* Task details *
Could you print each line of the material below exactly?

++++ Recorded information

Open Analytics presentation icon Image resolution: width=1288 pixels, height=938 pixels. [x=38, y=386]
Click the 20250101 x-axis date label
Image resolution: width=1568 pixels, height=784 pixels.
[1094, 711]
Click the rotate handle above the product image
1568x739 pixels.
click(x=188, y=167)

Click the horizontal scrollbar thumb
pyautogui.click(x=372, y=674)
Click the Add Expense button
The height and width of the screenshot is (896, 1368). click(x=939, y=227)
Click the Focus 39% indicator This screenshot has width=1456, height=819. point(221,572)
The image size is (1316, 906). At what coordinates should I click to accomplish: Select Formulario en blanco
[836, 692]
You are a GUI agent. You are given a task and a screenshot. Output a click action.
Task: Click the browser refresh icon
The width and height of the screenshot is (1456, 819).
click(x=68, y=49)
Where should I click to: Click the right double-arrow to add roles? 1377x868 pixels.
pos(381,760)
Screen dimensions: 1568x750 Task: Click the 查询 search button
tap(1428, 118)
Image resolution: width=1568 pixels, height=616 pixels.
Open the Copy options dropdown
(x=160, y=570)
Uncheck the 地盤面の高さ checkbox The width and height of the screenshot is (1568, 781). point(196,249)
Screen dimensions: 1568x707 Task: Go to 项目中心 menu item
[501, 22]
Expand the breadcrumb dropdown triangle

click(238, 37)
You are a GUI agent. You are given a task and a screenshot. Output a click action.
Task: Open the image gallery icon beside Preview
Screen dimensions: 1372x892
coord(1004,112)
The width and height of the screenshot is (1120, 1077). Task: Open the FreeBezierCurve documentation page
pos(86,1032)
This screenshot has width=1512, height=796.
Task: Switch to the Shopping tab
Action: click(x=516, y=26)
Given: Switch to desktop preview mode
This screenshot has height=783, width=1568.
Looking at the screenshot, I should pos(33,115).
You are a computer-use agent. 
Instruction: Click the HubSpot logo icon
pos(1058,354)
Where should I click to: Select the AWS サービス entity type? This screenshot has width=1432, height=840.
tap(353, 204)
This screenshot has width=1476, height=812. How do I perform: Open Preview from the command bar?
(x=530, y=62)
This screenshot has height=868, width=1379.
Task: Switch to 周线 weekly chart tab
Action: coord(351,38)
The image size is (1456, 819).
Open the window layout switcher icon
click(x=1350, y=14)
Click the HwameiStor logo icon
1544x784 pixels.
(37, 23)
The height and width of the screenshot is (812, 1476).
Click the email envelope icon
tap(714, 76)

++++++++

* Task response *
Open Analytics presentation icon Image resolution: width=1288 pixels, height=938 pixels. [x=38, y=386]
Click the 20250101 x-axis date label
Image resolution: width=1568 pixels, height=784 pixels.
[1094, 711]
Click the rotate handle above the product image
1568x739 pixels.
click(x=188, y=167)

Click the horizontal scrollbar thumb
pyautogui.click(x=372, y=674)
Click the Add Expense button
The height and width of the screenshot is (896, 1368). click(x=939, y=227)
Click the Focus 39% indicator This screenshot has width=1456, height=819. point(221,572)
The image size is (1316, 906). At what coordinates should I click to accomplish: Select Formulario en blanco
[836, 692]
You are a GUI agent. You are given a task and a screenshot. Output a click action.
Task: Click the browser refresh icon
The width and height of the screenshot is (1456, 819).
click(x=68, y=49)
Where should I click to: Click the right double-arrow to add roles? 1377x868 pixels.
pos(381,760)
Screen dimensions: 1568x750 Task: Click the 查询 search button
tap(1428, 118)
Image resolution: width=1568 pixels, height=616 pixels.
Open the Copy options dropdown
(x=160, y=570)
Uncheck the 地盤面の高さ checkbox The width and height of the screenshot is (1568, 781). point(196,249)
Screen dimensions: 1568x707 Task: Go to 项目中心 menu item
[501, 22]
Expand the breadcrumb dropdown triangle

click(238, 37)
You are a GUI agent. You are given a task and a screenshot. Output a click action.
Task: Open the image gallery icon beside Preview
Screen dimensions: 1372x892
coord(1004,112)
The width and height of the screenshot is (1120, 1077). Task: Open the FreeBezierCurve documentation page
pos(86,1032)
This screenshot has width=1512, height=796.
Task: Switch to the Shopping tab
Action: click(x=516, y=26)
Given: Switch to desktop preview mode
This screenshot has height=783, width=1568.
Looking at the screenshot, I should pos(33,115).
You are a computer-use agent. 
Instruction: Click the HubSpot logo icon
pos(1058,354)
Where should I click to: Select the AWS サービス entity type? This screenshot has width=1432, height=840.
tap(353, 204)
This screenshot has width=1476, height=812. How do I perform: Open Preview from the command bar?
(x=530, y=62)
This screenshot has height=868, width=1379.
Task: Switch to 周线 weekly chart tab
Action: coord(351,38)
The image size is (1456, 819).
Open the window layout switcher icon
click(x=1350, y=14)
Click the HwameiStor logo icon
1544x784 pixels.
(37, 23)
The height and width of the screenshot is (812, 1476).
Click the email envelope icon
tap(714, 76)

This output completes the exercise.